On 25 June 2018, a DVD release of The Complete Series 1 and 2017 Christmas Special was released on a two-disc DVD set. A DVD release of Series Two was released on 7 October 2019. A DVD of Series 3 was released in March 2020, Series 4 was released as a two-disc set in March 2021, and Series 5 was released as a two-disc set in November 2021.

=== Books ===
On 25 July 2019, a do-it-yourself hardback book was released, entitled The Repair Shop: A Make Do and Mend Handbook, published by BBC Books.

The Repair Shop: Tales from the Workshop of Dreams was published by BBC Books on 5 November 2020.

== Reception ==
In 2019, The Repair Shop received a nomination for a Rose d'Or in the Reality and Factual Entertainment category. After moving to prime time for Series 6 in March 2020, it was watched by 6.7 million people.

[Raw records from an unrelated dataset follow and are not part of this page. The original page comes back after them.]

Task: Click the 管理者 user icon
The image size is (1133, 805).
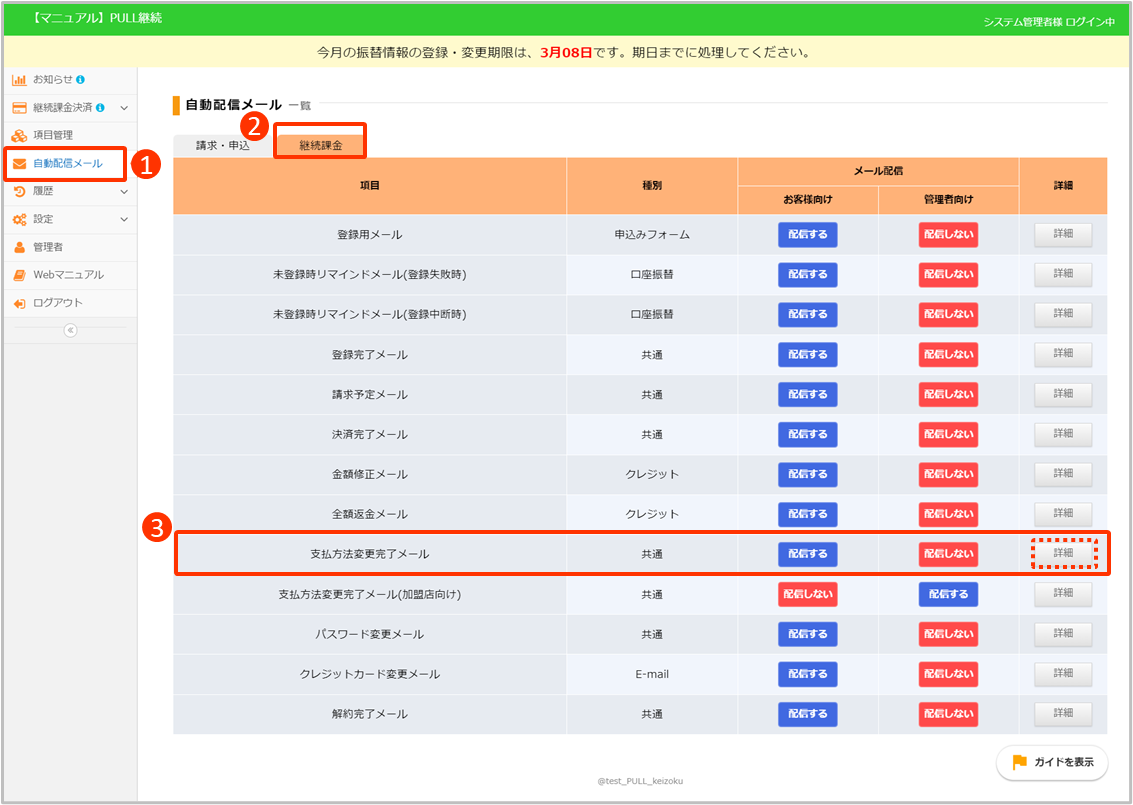Action: pyautogui.click(x=20, y=247)
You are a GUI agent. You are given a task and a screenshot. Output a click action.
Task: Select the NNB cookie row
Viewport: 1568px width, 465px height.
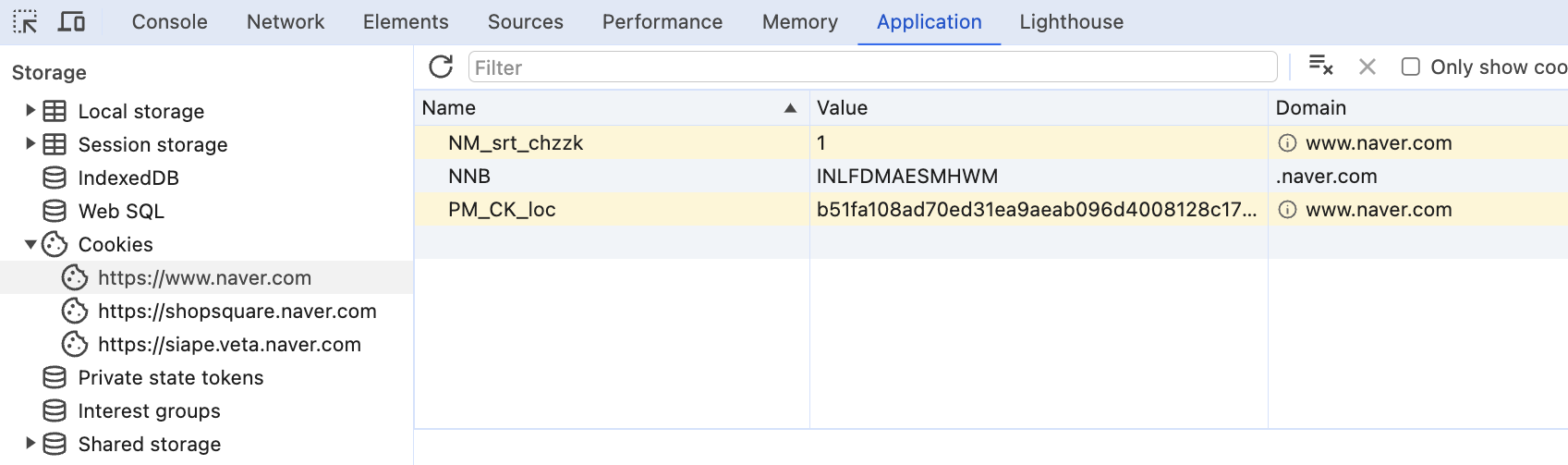coord(610,177)
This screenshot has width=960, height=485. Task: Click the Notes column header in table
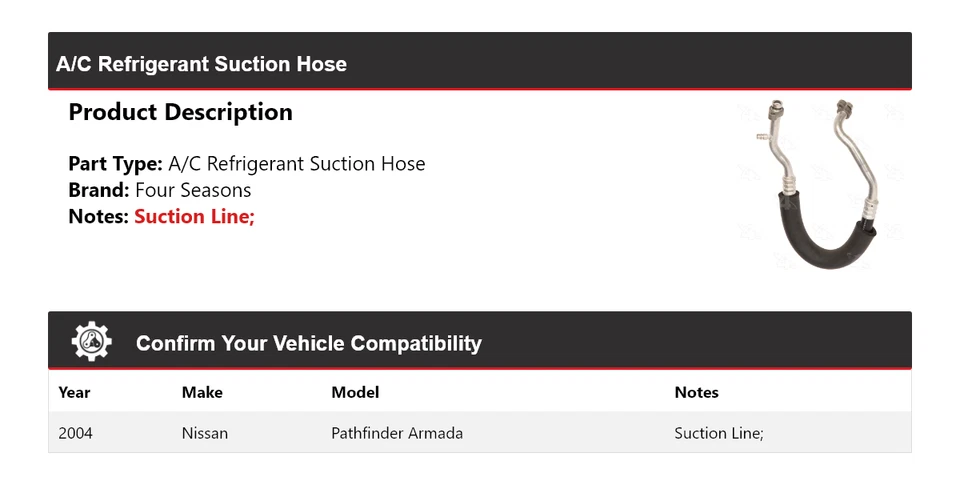point(696,392)
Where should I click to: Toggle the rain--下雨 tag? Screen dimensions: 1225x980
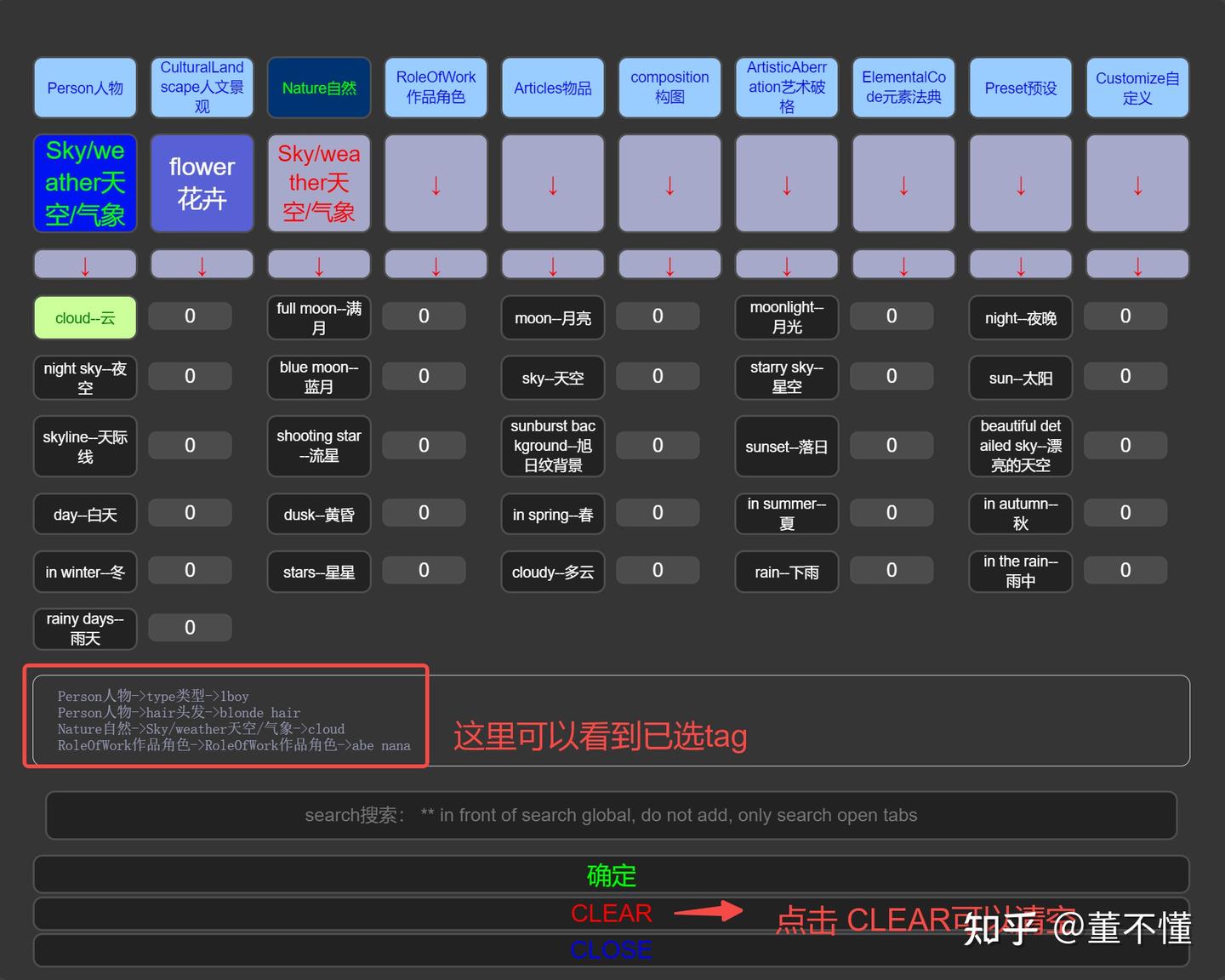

In 2023, the show won a National Television Award in the daytime programme category.

For the programme's 2025 Christmas episode, The Jewish Chronicle and the Jewish Telegraph Agency criticised the omission of Jews when the episode explained the damage to Martin Landau’s cello during the Kindertransport. The Jewish Chronicle also alleged that the episode cut away the word "Jewish" from the beginning of a sentence spoken by Helen Mirren, which aired as: "…children were put on the Kindertransport". Ricochet claimed that they thought Landau's Jewish identity was "implicit" but promised to rectify the error. The BBC also apologised for the omission and the correction was eventually made.

== International versions ==
An Australian version of the show, The Repair Shop Australia, debuted on Lifestyle on 3 May 2022. It is hosted by Dean Ipaviz, a builder and carpenter, and features six repairers.

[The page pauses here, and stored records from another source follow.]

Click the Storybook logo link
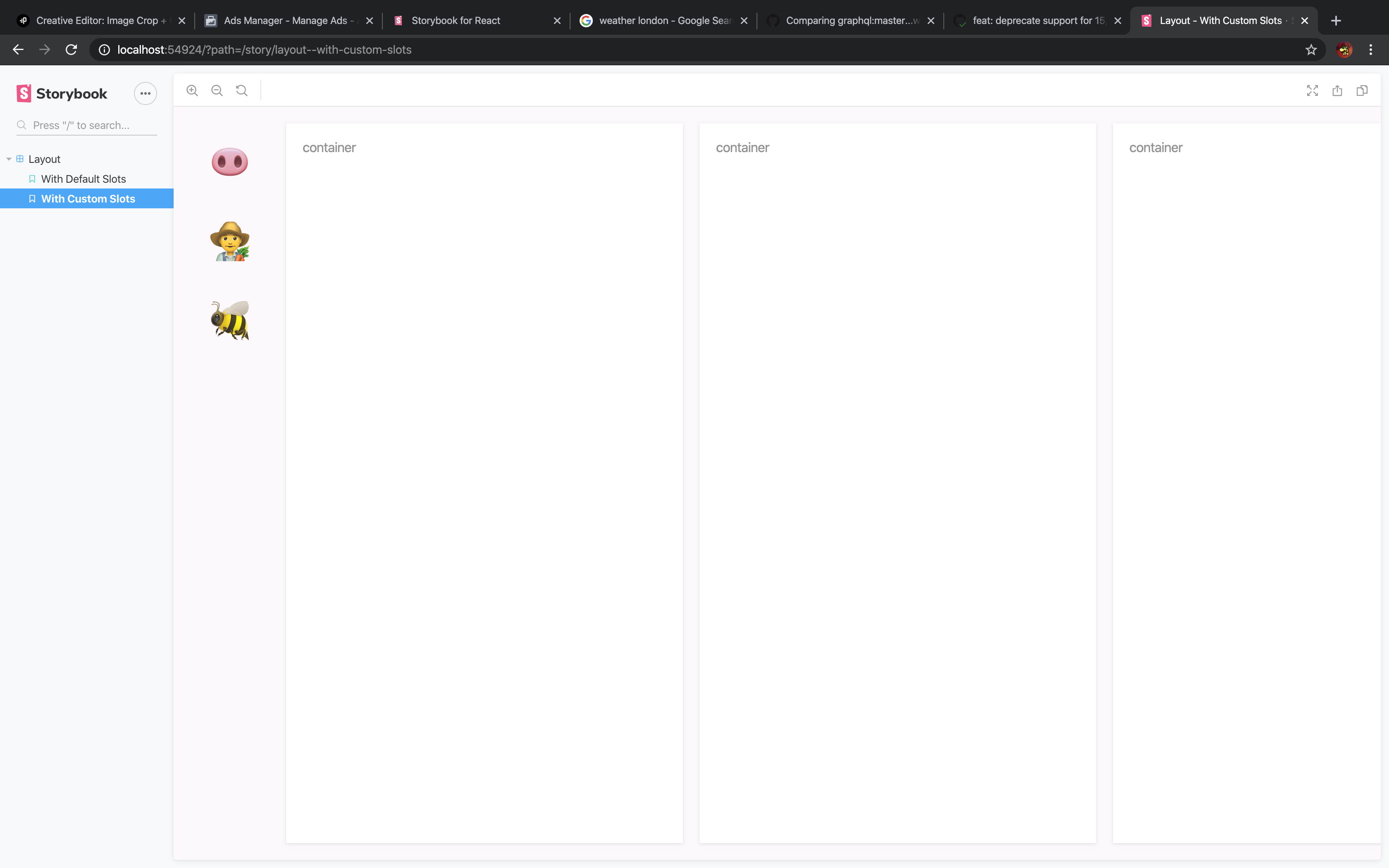pyautogui.click(x=62, y=93)
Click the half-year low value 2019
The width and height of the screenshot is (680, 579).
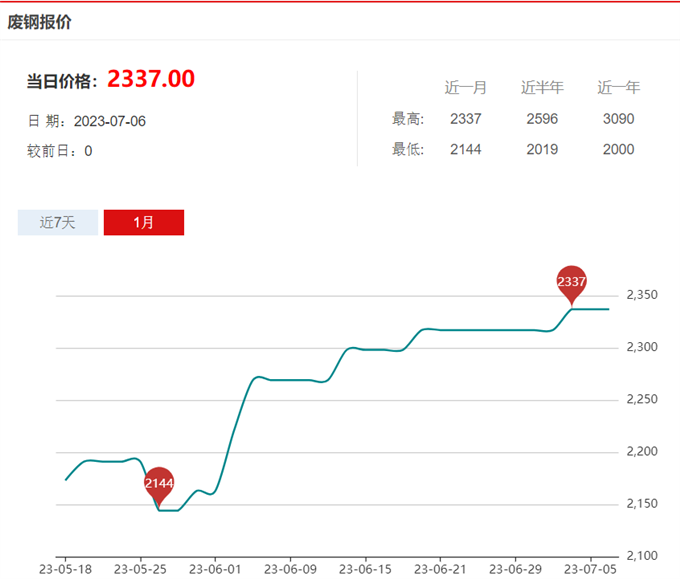pos(542,150)
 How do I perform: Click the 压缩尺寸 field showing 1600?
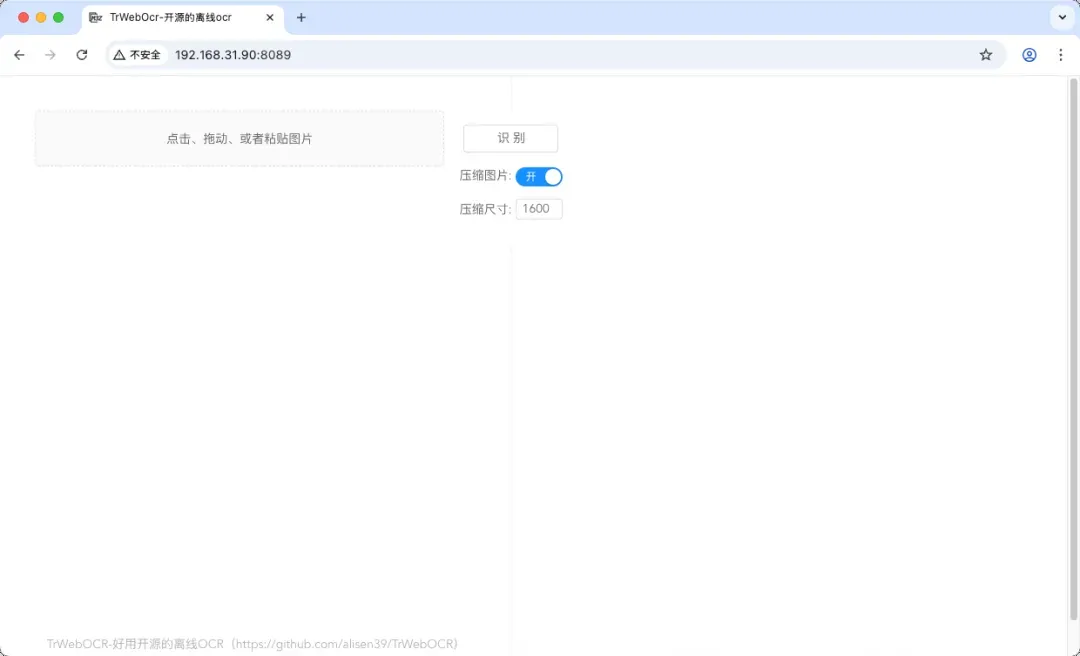[539, 209]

A Dutch version of the show, The Repair Shop, debuted on RTL 4 on 2 September 2019. It was hosted by Humberto Tan, a radio and TV presenter, sports journalist and writer, and lasted one season.

A Dutch version of the show in Belgium, De Repair Shop, debuted on Eén on 4 September 2022. It is hosted by Danira Boukhriss Terkessidis, a newscaster and TV Presenter, and had its second season in 2023.